Lo scorso 26 giugno, dopo la lettura dell’esito di un giudizio davanti la Corte di Assise di Appello di Napoli, “il presidente della Corte è stato costretto a interrompere la lettura del dispositivo, atteso che alcuni familiari delle persone offese, presenti in aula, hanno iniziato ad inveire pesantemente, anche con frasi e toni minatori, così protestando avverso la decisione di condannare gli imputati “solo” alla pena di anni 18 e anni 9 e mesi 6, pena, peraltro, ridotta per il rito abbreviato”. Dopo l’intervento delle forze dell’ordine è stato possibile ripristinare le condizioni per consentire ai giudici la pubblicazione del dispositivo, come spiega Il Dubbio.



In seguito “Alcuni degli avvocati impegnati nel processo, dopo essere usciti dalla sede del Palazzo di Giustizia, venivano avvicinati dai familiari delle vittime e aggrediti verbalmente. Il professor Carlo Taormina era aggredito anche fisicamente colpito al volto con alcuni schiaffi” come hanno reso noto le Camere penali di Torre Annunziata e Napoli, che hanno condannato i fatti.



Proteste delle Camere penali

Dopo i fatti avvenuti e l’aggressione ai danni di Carlo Taormina, la Camera penale di Torre Annunziata ha annunciato “lo stato di agitazione per i gravi fatti accaduti, preannunciando ogni iniziativa volta a ribadire l’intangibilità del diritto di difesa, in ogni sua declinazione” mentre la seconda ha scritto un lungo documento di critica di quanto accaduto, descrivendo i fatti come “un tragico ed incivile format che si auto-alimenta e che sta inesorabilmente avvelenando la qualità del processo penale e della nostra democrazia. E che se non tempestivamente interrotto è potenzialmente idoneo ad arrecare seri rischi all’incolumità, anche fisica, dei protagonisti della giurisdizione“.

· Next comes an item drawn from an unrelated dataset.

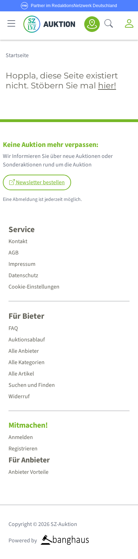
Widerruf (19, 396)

I penalisti guidati da Marco Campora scrivono che “è comprensibile, forse anche fisiologico, che chi amava una persona provi un profondo rancore nei confronti di chi quella persona gliela ha portata via” ma “noi tutti abbiamo il dovere di non cedere a pulsioni irrazionali, di ricordare che la giustizia non può mai essere vendetta e che la qualità ed il valore della funzione giurisdizionale non si misura sulla base degli anni di galera che vengono inflitti. Concetti basilari che, tuttavia, negli ultimi anni sono costantemente messi in discussione da un populismo penale che sembra ormai aver smarrito anche un qualsivoglia sub-strato ideologico per degradare a mero istinto brutale o riflesso di maniera”, come riporta Il Dubbio.